**Your instructions**
Write out exactly the lines between the line containing "Screen dimensions: 633x532" and the end of the records, counting both ends, and leave out all pictures.

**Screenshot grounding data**
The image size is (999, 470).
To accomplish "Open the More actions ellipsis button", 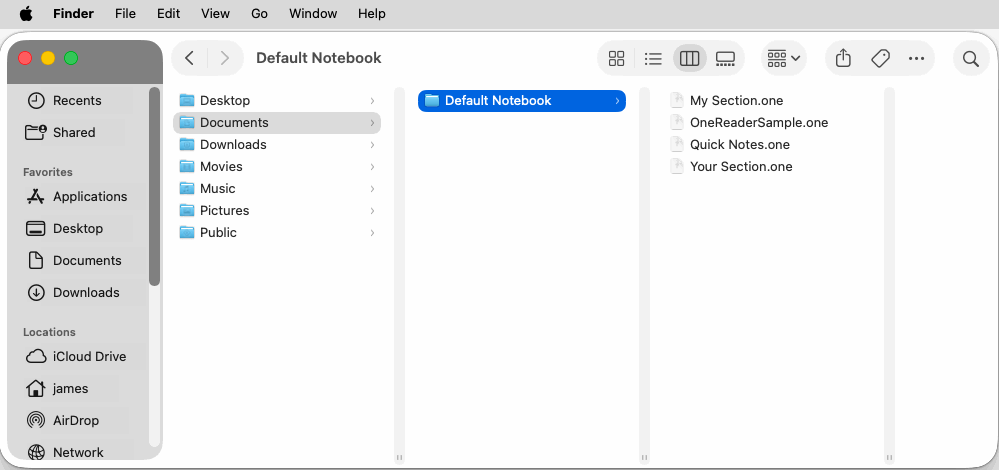I will pos(916,59).
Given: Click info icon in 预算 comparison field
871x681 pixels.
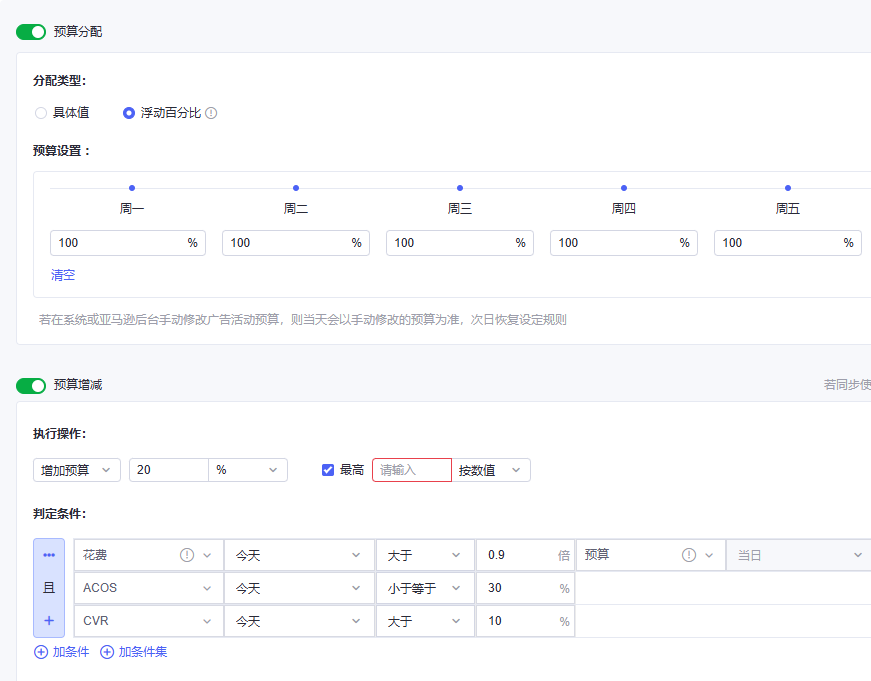Looking at the screenshot, I should coord(688,555).
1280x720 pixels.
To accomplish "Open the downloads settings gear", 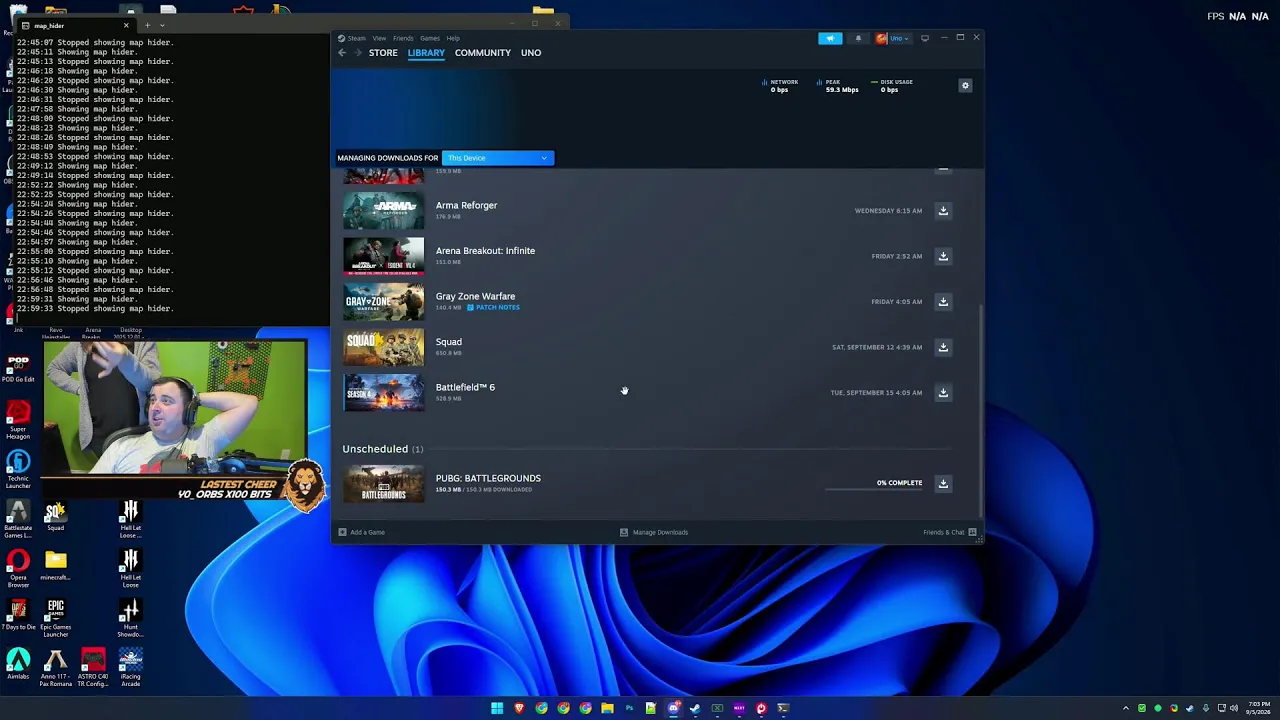I will [x=965, y=86].
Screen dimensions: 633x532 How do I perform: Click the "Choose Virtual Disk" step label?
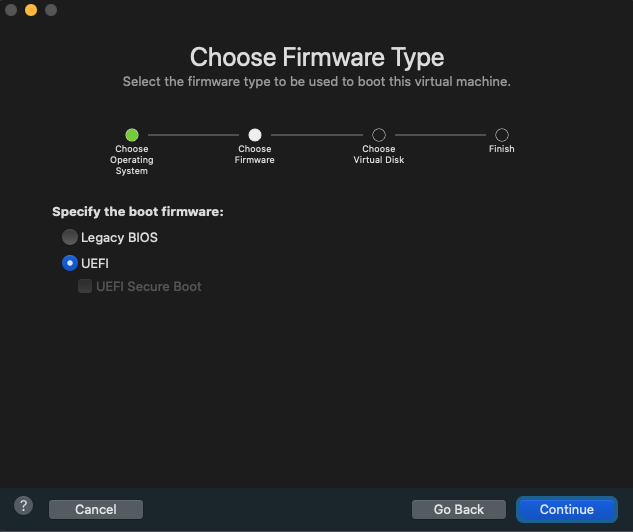pos(378,155)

**Answer box**
Screen dimensions: 633x532 How do I perform: Click the "Choose Virtual Disk" step label?
pos(378,155)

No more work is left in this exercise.